Ambassador of Russia to Slovakia
- In office 11 November 1998 – 14 August 2002
- President: Boris Yeltsin Vladimir Putin
- Preceded by: Sergey Zotov [ru]
- Succeeded by: Aleksey Borodavkin [ru]

Ambassador of the Soviet Union/Russia to Algeria
- In office 19 February 1991 – 4 September 1995
- President: Mikhail Gorbachev Boris Yeltsin
- Preceded by: Vasily Taratuta [ru]
- Succeeded by: Valery Yegoshkin [ru]

Personal details
- Born: 10 April 1942 (age 84) Chermoz, Perm Oblast, Russian SFSR, Soviet Union
- Education: Moscow State Institute of International Relations (MGIMO)
- Profession: Diplomat
- Awards: Knight of the Order of the Double White Cross, 2nd Class Honored Employee of the Diplomatic Service of the Russian Federation Gratitude of the President of the Russian Federation

= Aleksandr Aksenyonok =

Russian diplomat (born 1942)

Aleksandr Georgiyevich Aksenyonok (Александр Георгиевич Аксенёнок; born 10 April 1942) is a Soviet and Russian diplomat. He holds the diplomatic rank of Ambassador Extraordinary and Plenipotentiary.

== Biography ==
Aksenyonok is the son of legal scholar Georgy Aksenyonok (1910–1989). He was born in the town of Chyormoz (now in the Ilinsky District of Perm Krai). He graduated from the Moscow State Institute of International Relations (MGIMO) of the USSR Ministry of Foreign Affairs (1965) and completed advanced training courses for senior diplomatic personnel at the Diplomatic Academy of the Ministry of Foreign Affairs of the USSR (1991). He holds a Candidate of Legal Sciences degree. He is fluent in Arabic, English, and French.

Aksenyonok has been working in the diplomatic service since 1963. From 1963 to 1965, he was a translator at the Soviet embassy in Libya, and then from 1966 to 1968, worked in the embassy in Lebanon. From 1968 to 1971, he worked in the embassy in Iraq, and then from 1975 to 1978, in the embassy in Egypt. From 1978 to 1981, he worked at the Soviet embassy in the Yemen Arab Republic, and from 1984 to 1988, he was a Minister Counselor at the embassy in Syria. From 1988 to 1990, he was a Chief Advisor, Deputy Head, and Head of the Department of Assessments and Planning of the Soviet Ministry of Foreign Affairs. Then from 19 February to 25 December 1991, he was the Ambassador Extraordinary and Plenipotentiary of the Soviet Union to Algeria. With the dissolution of the Soviet Union, Aksenyonok served as Russian ambassador to Algeria between 25 December 1991, to 4 September 1995.

From 1995 to 1996, Aksenyonok was a Chief Advisor to the First European Department of the Russian Ministry of Foreign Affairs, and from 1996 to 1998, he was an Ambassador-at-Large of the Ministry of Foreign Affairs. From 11 November 1998, to 14 August 2002, he was the Ambassador Extraordinary and Plenipotentiary of the Russian Federation to Slovakia.

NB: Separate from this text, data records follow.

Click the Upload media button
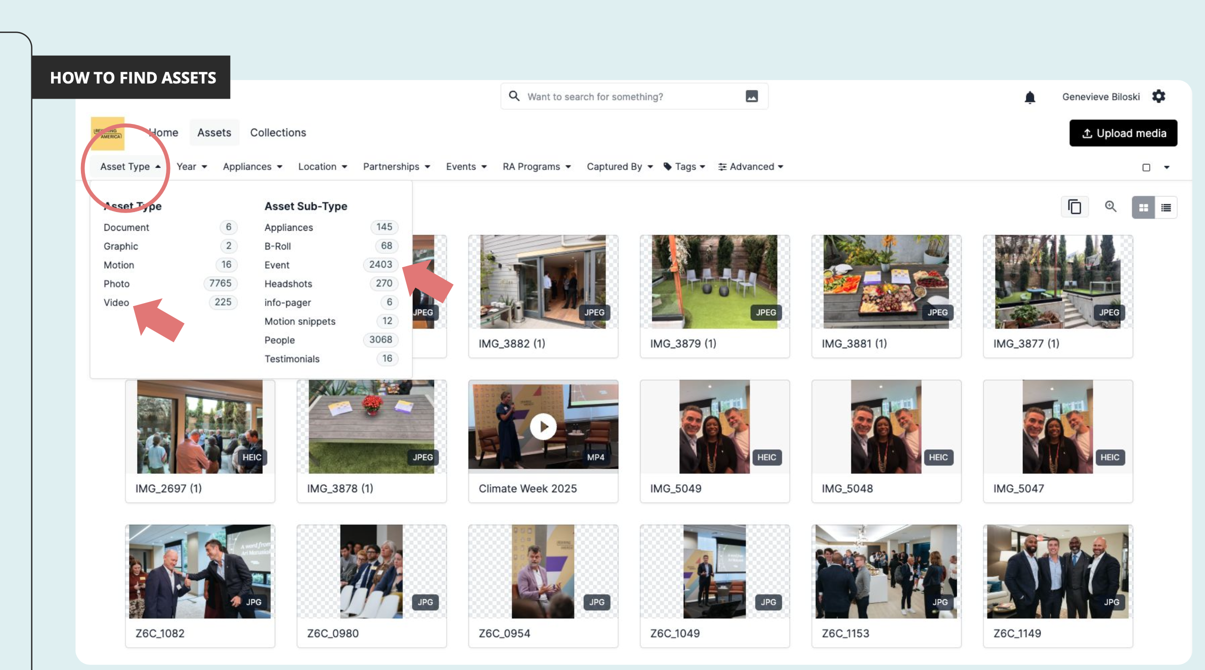 [x=1123, y=133]
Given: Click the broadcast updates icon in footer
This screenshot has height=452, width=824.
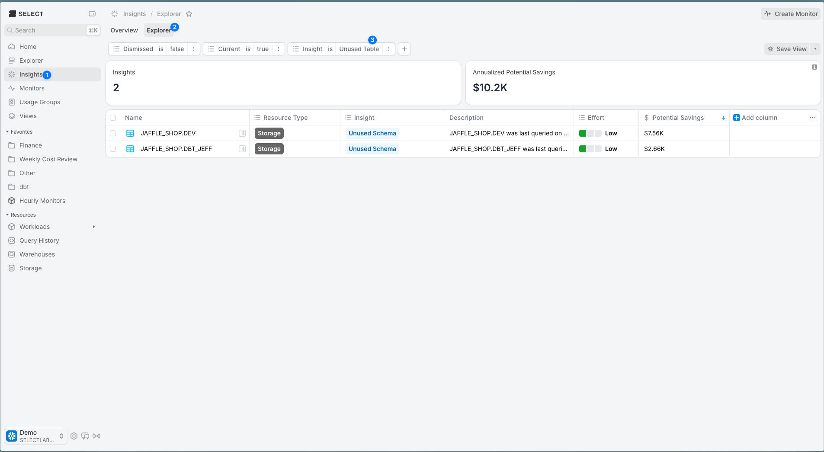Looking at the screenshot, I should [96, 436].
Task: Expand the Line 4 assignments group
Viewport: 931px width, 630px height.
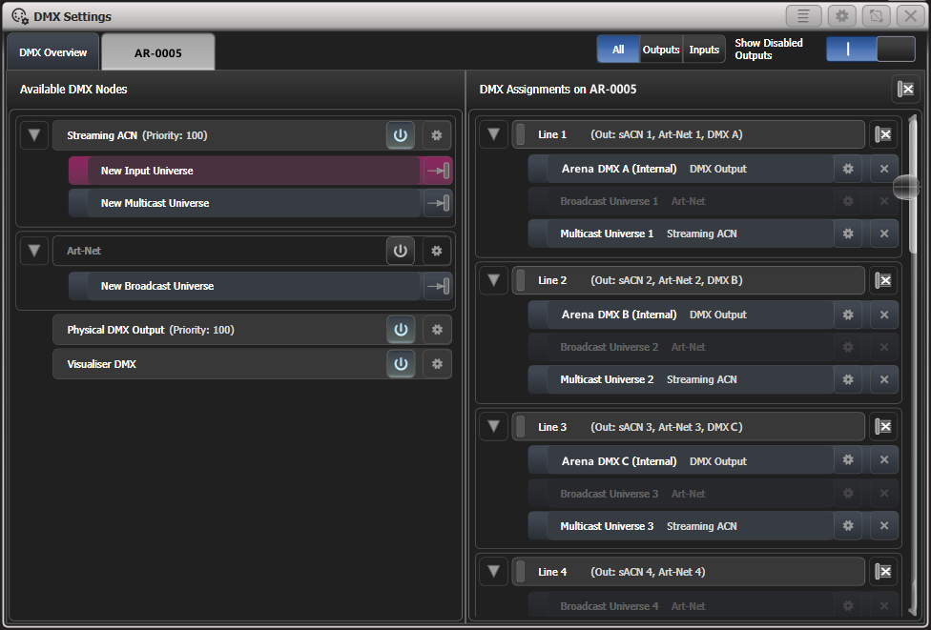Action: click(493, 571)
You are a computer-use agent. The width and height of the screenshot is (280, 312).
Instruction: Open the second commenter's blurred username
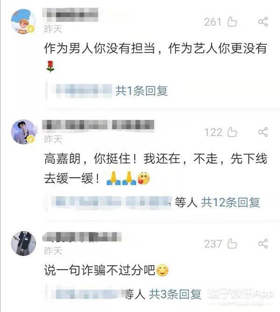point(98,125)
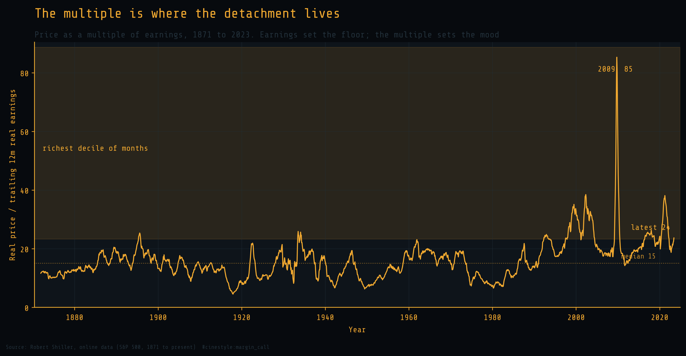This screenshot has width=686, height=356.
Task: Click the 80 y-axis tick label
Action: coord(24,74)
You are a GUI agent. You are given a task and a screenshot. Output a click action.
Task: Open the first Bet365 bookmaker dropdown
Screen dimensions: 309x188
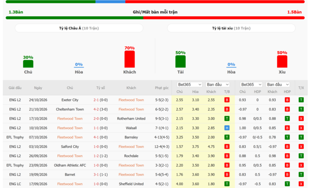coord(190,85)
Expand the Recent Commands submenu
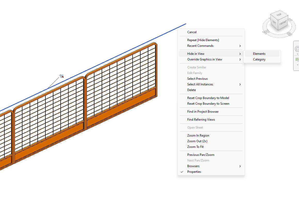Viewport: 299px width, 198px height. tap(200, 46)
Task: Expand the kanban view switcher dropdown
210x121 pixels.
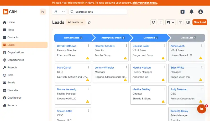Action: [x=170, y=22]
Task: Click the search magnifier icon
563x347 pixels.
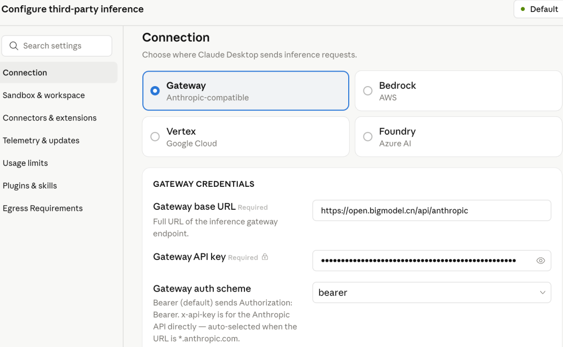Action: [14, 46]
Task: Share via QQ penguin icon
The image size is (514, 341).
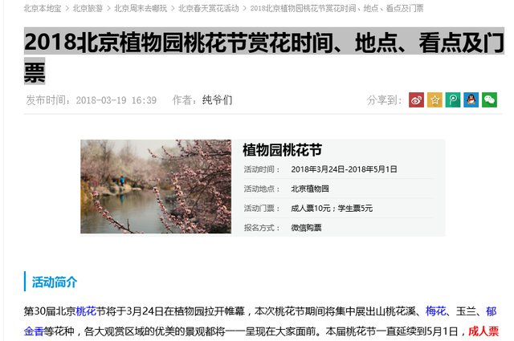Action: (471, 100)
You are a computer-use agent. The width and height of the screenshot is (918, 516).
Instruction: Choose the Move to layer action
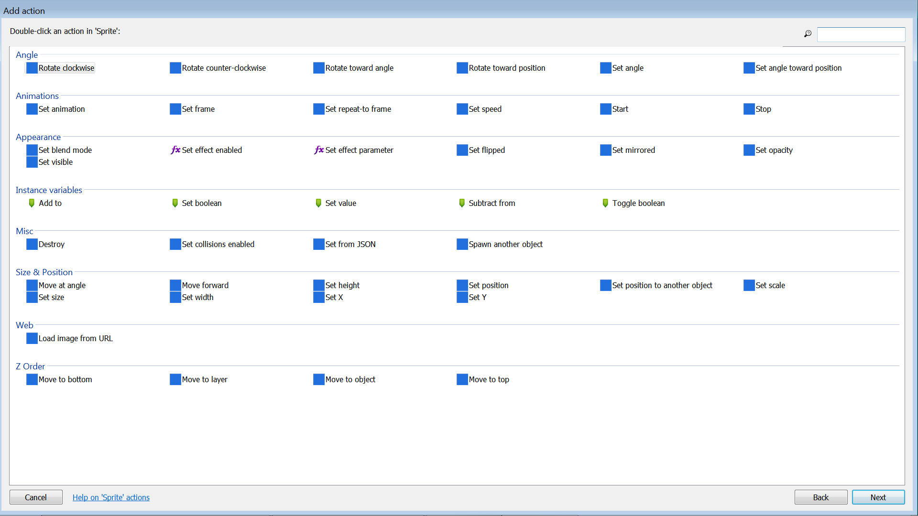click(204, 379)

Aksenyonok retired in 2002. Currently, he serves as a managing director in a department of Vnesheconombank and is a member of the Expert Council of the Federation Council Committee on International Affairs.

== Family ==
Aksenyonok is married and has two children.

== Awards ==
- Gratitude of the President of the Republic of Croatia (15 January 1998) — "for his special contribution to the implementation of the peacekeeping mission of the United Nations Transitional Administration for Eastern Slavonia, Baranja and Western Sirmium (UNTAES), as well as for active cooperation with the Croatian authorities and the local population, which successfully ended the peaceful reintegration of Croatian Danube into the constitutional and legal order of the Republic of Croatia."
- Knight of the Order of the White Double Cross, 2nd Class (2002, Slovakia).
- Gratitude of the President of the Russian Federation (21 September 2002) — "for active participation in the implementation of the foreign policy course of the Russian Federation and many years of conscientious work."
- Honored Employee of the Diplomatic Service of the Russian Federation (21 May 2025) — "for his great contribution to the implementation of the foreign policy course of the Russian Federation and many years of conscientious diplomatic service."

== Diplomatic Rank ==
- Envoy Extraordinary and Minister Plenipotentiary, 1st class (19 February 1991).
- Ambassador Extraordinary and Plenipotentiary (18 October 1993).